Every business needs finance to get the initial enterprise off the ground. You may well have entered into finance arrangements to fund the initial stages of the business. Such as, taking out loans to purchase equipment, lease premises, or take on staff.
But when was the last time you reviewed the arrangements or looked at the options for accessing other routes to funding? Are your finance facilities still offering the best interest rates and repayment terms, or are there better deals out there?
Other finance options may be available to help you fund your continuing growth. So taking a look at the current finance market is well worth thinking about.
It’s possible that you already have business loans in place that you’re gradually repaying over the course of the loan period. Sourcing initial capital is an important part of the startup process and a vital stepping stone in getting your business idea operational. But when was the last time you reviewed these finance arrangements? Could you be getting a better deal?
The finance market is constantly evolving. New challengers will enter the market, new specialist finance products will be introduced, and interest rates and repayment schedules will fluctuate and change. You may well have got a great deal on the business loans you took out five years ago – but refinancing these existing loans is likely to have multiple benefits.
You could:
The key point here is that your business finance shouldn’t sit still. A loan is not a static debt. You can revisit and refinance your debt to work in the business’s best interest.
Traditionally, businesses went to their bank manager when additional funds were needed. But the dynamic in the funding market has changed dramatically in recent years. Due to economic pressures and the impact of the pandemic, the big banks have scaled back their lending to small businesses. Your high street bank is no longer the first port of call when finance is needed.
On the flip side, there are a growing number of alternative lenders, smaller challenger banks, and specialist finance providers to choose from. And this has created a wide choice of different finance products to fit the needs of your growth plan.
During the pandemic, many businesses made use of the emergency funding that the government made available. But don’t forget that government funding isn’t just during an emergency.
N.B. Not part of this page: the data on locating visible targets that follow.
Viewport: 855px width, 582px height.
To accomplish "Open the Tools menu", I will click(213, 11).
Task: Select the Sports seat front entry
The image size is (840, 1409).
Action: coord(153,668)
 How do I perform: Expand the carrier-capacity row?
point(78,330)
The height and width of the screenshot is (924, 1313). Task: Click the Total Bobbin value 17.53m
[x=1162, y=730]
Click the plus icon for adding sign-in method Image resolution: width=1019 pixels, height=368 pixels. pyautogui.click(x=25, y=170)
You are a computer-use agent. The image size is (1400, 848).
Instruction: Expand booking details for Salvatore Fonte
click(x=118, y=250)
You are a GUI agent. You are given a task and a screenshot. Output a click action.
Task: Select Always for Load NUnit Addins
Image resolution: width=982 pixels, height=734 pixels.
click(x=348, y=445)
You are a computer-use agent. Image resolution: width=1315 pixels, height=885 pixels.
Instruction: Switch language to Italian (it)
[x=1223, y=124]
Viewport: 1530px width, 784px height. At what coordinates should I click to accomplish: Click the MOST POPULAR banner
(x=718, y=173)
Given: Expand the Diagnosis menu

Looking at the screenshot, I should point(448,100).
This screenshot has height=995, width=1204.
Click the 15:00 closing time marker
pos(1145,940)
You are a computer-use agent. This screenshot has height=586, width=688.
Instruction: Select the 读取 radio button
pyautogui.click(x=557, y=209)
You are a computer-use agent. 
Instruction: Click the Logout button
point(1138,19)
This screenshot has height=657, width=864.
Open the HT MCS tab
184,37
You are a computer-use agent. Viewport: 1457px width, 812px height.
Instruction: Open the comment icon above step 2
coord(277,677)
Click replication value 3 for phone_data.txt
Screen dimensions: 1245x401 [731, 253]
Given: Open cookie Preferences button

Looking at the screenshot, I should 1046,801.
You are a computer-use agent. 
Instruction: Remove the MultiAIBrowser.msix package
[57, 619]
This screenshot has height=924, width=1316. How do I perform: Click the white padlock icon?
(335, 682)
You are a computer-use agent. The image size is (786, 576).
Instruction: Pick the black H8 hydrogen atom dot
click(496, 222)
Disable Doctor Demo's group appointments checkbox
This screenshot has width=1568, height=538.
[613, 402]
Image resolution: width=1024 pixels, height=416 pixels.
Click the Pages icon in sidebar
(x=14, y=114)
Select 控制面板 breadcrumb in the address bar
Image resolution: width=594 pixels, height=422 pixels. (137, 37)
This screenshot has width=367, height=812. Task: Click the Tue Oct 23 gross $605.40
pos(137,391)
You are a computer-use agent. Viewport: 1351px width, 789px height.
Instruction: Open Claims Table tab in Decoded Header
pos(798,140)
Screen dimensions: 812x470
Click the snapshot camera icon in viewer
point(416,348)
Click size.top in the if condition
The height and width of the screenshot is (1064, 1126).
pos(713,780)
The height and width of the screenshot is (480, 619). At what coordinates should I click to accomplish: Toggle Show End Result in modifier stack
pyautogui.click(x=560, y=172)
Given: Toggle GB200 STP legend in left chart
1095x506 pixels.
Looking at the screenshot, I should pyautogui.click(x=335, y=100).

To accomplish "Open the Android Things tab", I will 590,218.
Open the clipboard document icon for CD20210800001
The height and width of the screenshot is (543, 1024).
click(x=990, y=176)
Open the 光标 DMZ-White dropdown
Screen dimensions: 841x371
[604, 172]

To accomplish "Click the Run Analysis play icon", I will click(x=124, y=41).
The state will generally offer all kinds of different enterprise schemes to encourage investment in new and growing companies. This could mean access to funding schemes, government-secured loans, or government grants. Unlike a loan, grants generally don’t need to be repaid, so using local government grants is a great way to boost your capital without negatively impacting the company’s debt position.
Another element of government-back financial support is the use of tax reliefs. One of your major expenses as a business will be paying your income tax (IT) bill. But various tax reliefs are usually available to help you reduce your IT bill and reinvest that saved money into the business. Careful use of these reliefs can make a big difference to your finances.
For example, many countries offer some form of research and development (R&D) tax relief scheme. To encourage businesses to innovate and invest in R&D, the government will offer relief against the company’s expenditure on operational R&D costs. This will usually mean either reducing your IT liability or giving you a cash payment against your R&D expenses.
Choosing the right routes to funding and finance will be vital to your long-term success as a business – so work closely with your advisers and think carefully about your choices.